Solo retorica nella Carta dei diritti per Internet

La Dichiarazione dei diritti e dei doveri in Internet serve alla classe politica a mettere la sua simbolica impronta in uno spazio aperto e spontaneo e, perciò, refrattario al potere politico

19 Ottobre 2014

IBL

Argomenti / Diritto e Regolamentazione Teoria e scienze sociali

La Commissione per i diritti e i doveri relativi a internet, istituita alla Camera per volontà della presidente Boldrini, ha pubblicato la settimana scorsa un decalogo di diritti per il web come «strumento indispensabile per dare fondamento costituzionale a principi e diritti nella dimensione sovranazionale».

Non si comprende quale tipo di forza giuridica si possa dargli, e pertanto è probabile non sia uno strumento utile, né di certo indispensabile al futuro della rete.

Internet, dal punto di vista giuridico, non è uno spazio esterno alla vita reale delle persone. Ha caratteristiche che lo rendono difficilmente soggetto alla legislazione di un singolo Stati, ma i diritti umani restano tali dentro e fuori la rete. Non si smette di essere persone quando si naviga. E perciò non si smette di essere titolari di quei diritti che, come persone, sono già garantiti a ognuno di noi anche a livello costituzionale. 

Che lo ribadisca una nuova dichiarazione dei diritti è semplice retorica – o a un artificio per introdurre nuove regolamentazioni.  Specie se alcuni di essi assomigliano più a diritti di prestazione che a diritti di libertà. La previsione del diritto di accesso alla rete o all’educazione all’uso consapevole di Internet non consentirà, di per sé, il superamento di un digital divide ancora a due cifre o la dotazione di personal computer agli studenti.

Internet è parte della realtà. Come tale, ne riflette imprevedibilmente vizi, virtù, vantaggi e pericoli. Come nella vita ‘vera’, anche nel web possono capitare o trovare enfasi truffe e illeciti. Non sarà il decalogo scritto da Rodotà a evitarli o punirli, non più di quanto già non possano essere evitati e puniti dal diritto vigente.

Ma la Dichiarazione dei diritti e dei doveri in Internet, a ben vedere, non serve a questo. Serve piuttosto alla classe politica a mettere la sua simbolica impronta in uno spazio aperto e spontaneo e, perciò, refrattario al potere politico. 

La presidente Boldrini ha dichiarato che il web non può essere lasciato “in mano ai più potenti”.
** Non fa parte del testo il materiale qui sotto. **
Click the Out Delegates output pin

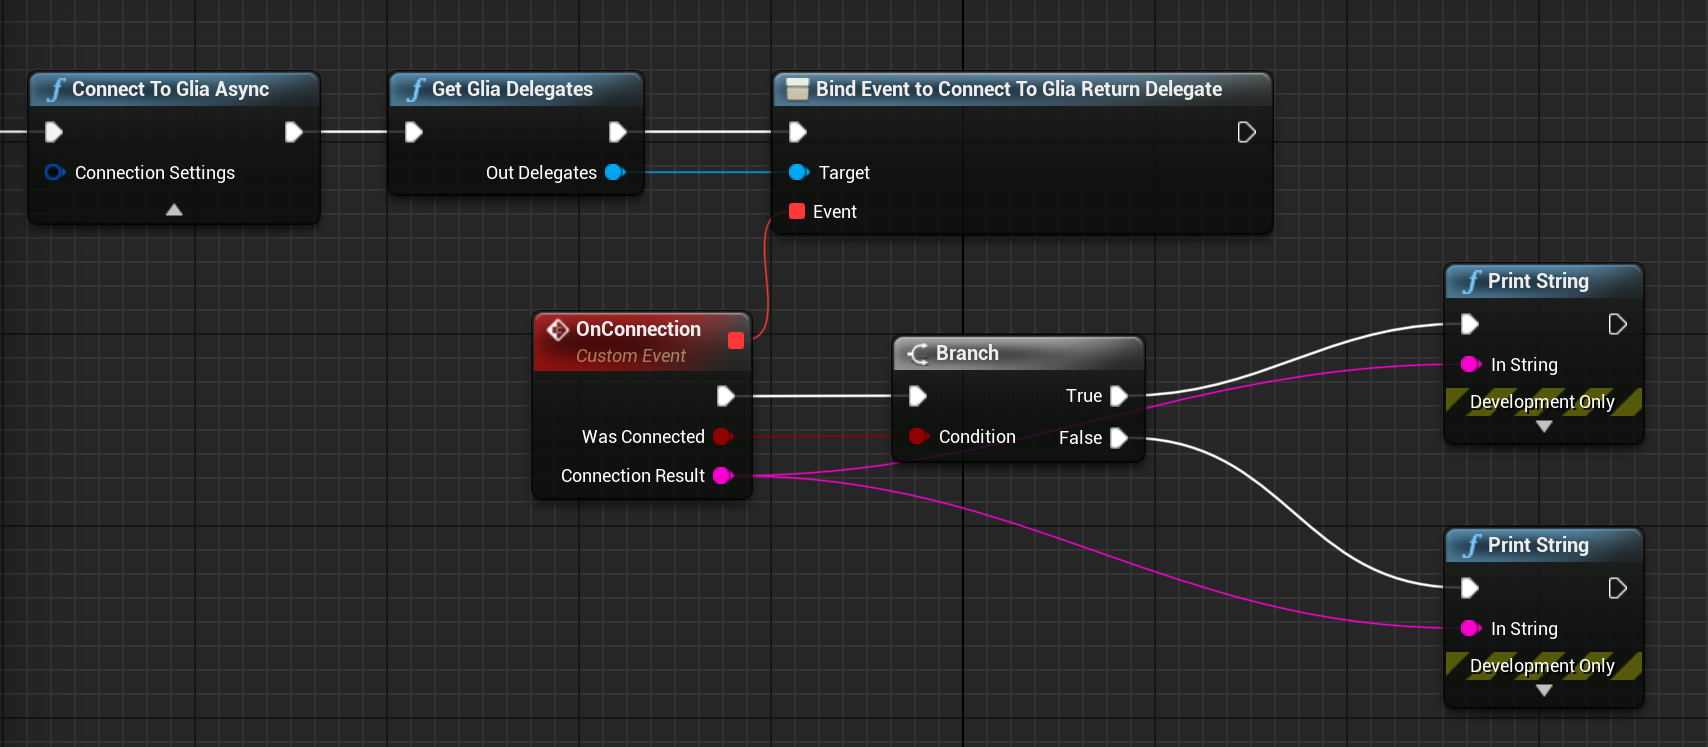point(615,173)
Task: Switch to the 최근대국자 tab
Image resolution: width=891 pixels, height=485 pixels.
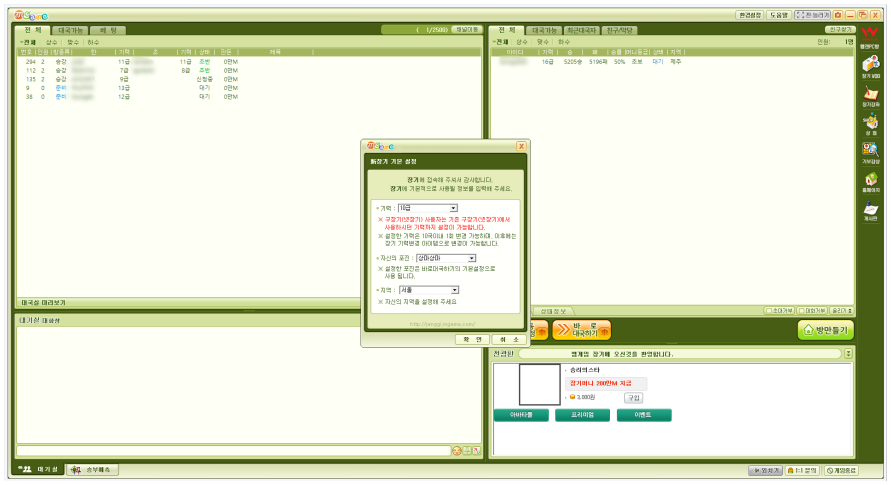Action: 581,30
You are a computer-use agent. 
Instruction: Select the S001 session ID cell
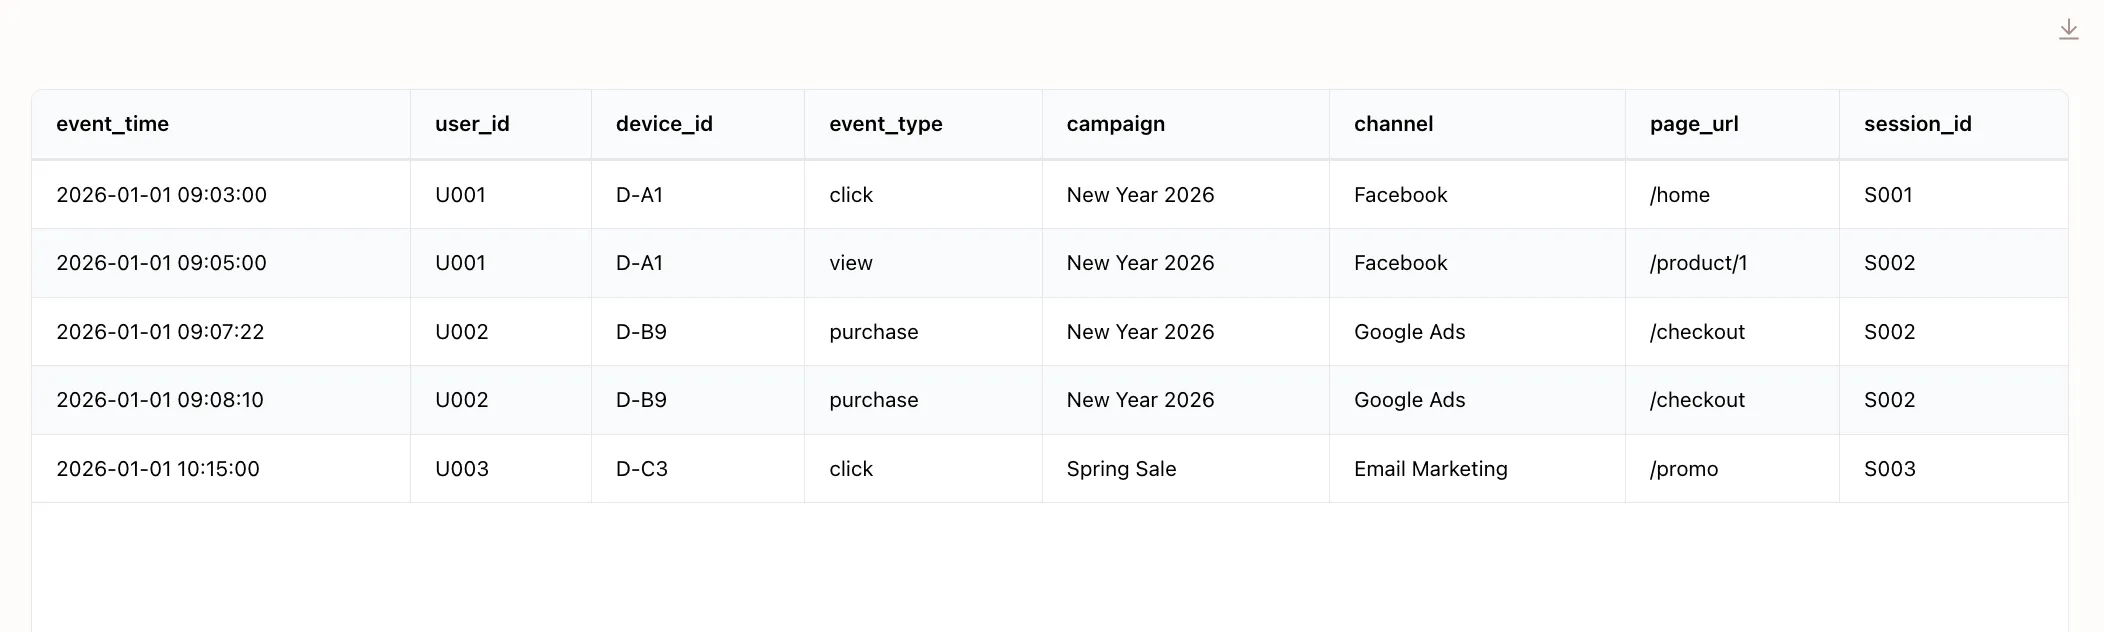pos(1888,195)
Se c’è una cosa che del web abbiamo capito, è che il web non è rigidamente in mano ai potenti. Dietro uno schermo di qualche pollice, si nasconde uno spazio sconfinato per l’inventiva umana, un luogo indefinito di possibilità, un orizzonte illimitato dove sorgono e tramontano ogni giorno idee nuove. Su Internet la competizione – delle idee, dei pensieri, dei prezzi – non ha un’unica regia e non esistono posizioni di ‘potere’ fisse. E se anche vi fossero, non si capisce come una pesante infiltrazione del potere politico, quello vero, possa ridurle.